About Louise Bryant in brief
Louise Bryant was an American feminist, political activist, and journalist. She became best known for her sympathetic coverage of Russia and the Bolsheviks during the Russian Revolution of November 1917. Born Anna Louise Mohan, as a young girl she began using the last name of her stepfather, Sheridan Bryant, in preference to that of her father. Bryant died in Paris in 1936 and was buried in Versailles. In 1998, a group from Portland restored her grave, which had become neglected. She wrote about Russian leaders such as Katherine Breshkovsky, Maria Spiridonova, Alexander Kerensky, Vladimir Lenin, and Leon Trotsky. Her news stories, distributed by Hearst during and after her trips to Petrograd and Moscow, appeared in newspapers across the U.S. and Canada in the years immediately following World War I. She also wrote about Turkey, Hungary, Greece, Italy, and other countries in Europe and the Middle East. In her later years from the rare and painful disorder adiposis dolorosa, Bryant did little writing or publishing in her last decade, and drank heavily. She never changed legally her last name, but never changed her name, either legally or legally. She had a daughter with William C. Bullitt, Jr., with whom she had her only child, Anne, the following year. The couple had two children, Floyd and William. Although the family lived in Wadsworth, Nevada, Louise accepted an invitation from James Say to live at his ranch.
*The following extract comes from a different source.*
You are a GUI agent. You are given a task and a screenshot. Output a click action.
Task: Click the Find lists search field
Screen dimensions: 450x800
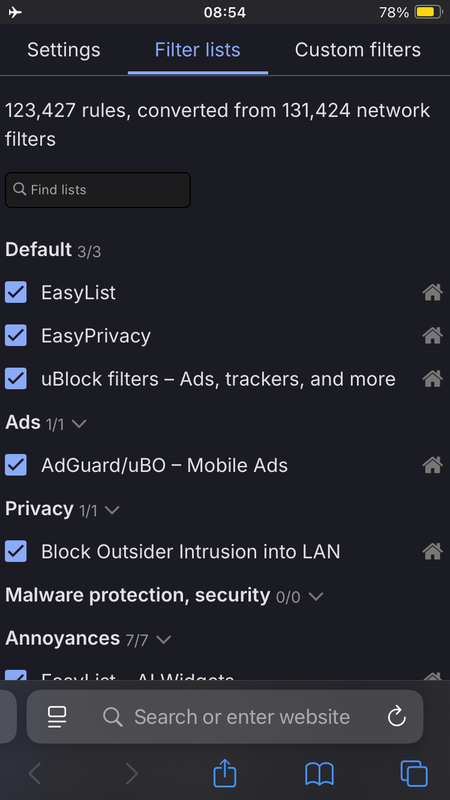pos(98,190)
She remained there for three or four years, returning to Wadsworth at her mother’s insistence at the age of 12. She edited the Young Ladies Edition of the Student Record in 1905, wrote a short story, The Way of a Flirt, and contributed sketches and sketches to a literary magazine, Artemisia. After the death of her brother Louis, she moved to Eugene, Oregon, where she taught cattle and taught mostly young Mexicans. In 1906, she left for a job in Jolon, California, where for a few months she taught children and taught cattle. She married fellow journalist John Reed in 1916, and they had a son, Floyd, who was born in 1909. She left her first husband in 1915 to follow Reed to Greenwich Village, she formed friendships with leading feminists of the day, some of whom she met through Reed’s associates at publications such as The Masses. During her Greenwich Village years for her these included the playwright Eugene O’Neill and the painter Andrew Dasburg. In 1919 she was arrested and spent three days in jail during a National Woman’s Party suffrage-rally in Washington, D. C. in 1919. She was married to John Reed until his death from typhus in 1920, and continued to write for Hearst about Russia—and also about Turkey and Hungary. After Reed’s death, she married William Bullitt Jr. in 1930, and the couple had a child, a daughter, Anne. In 1934, Bryant moved to Portland, Oregon.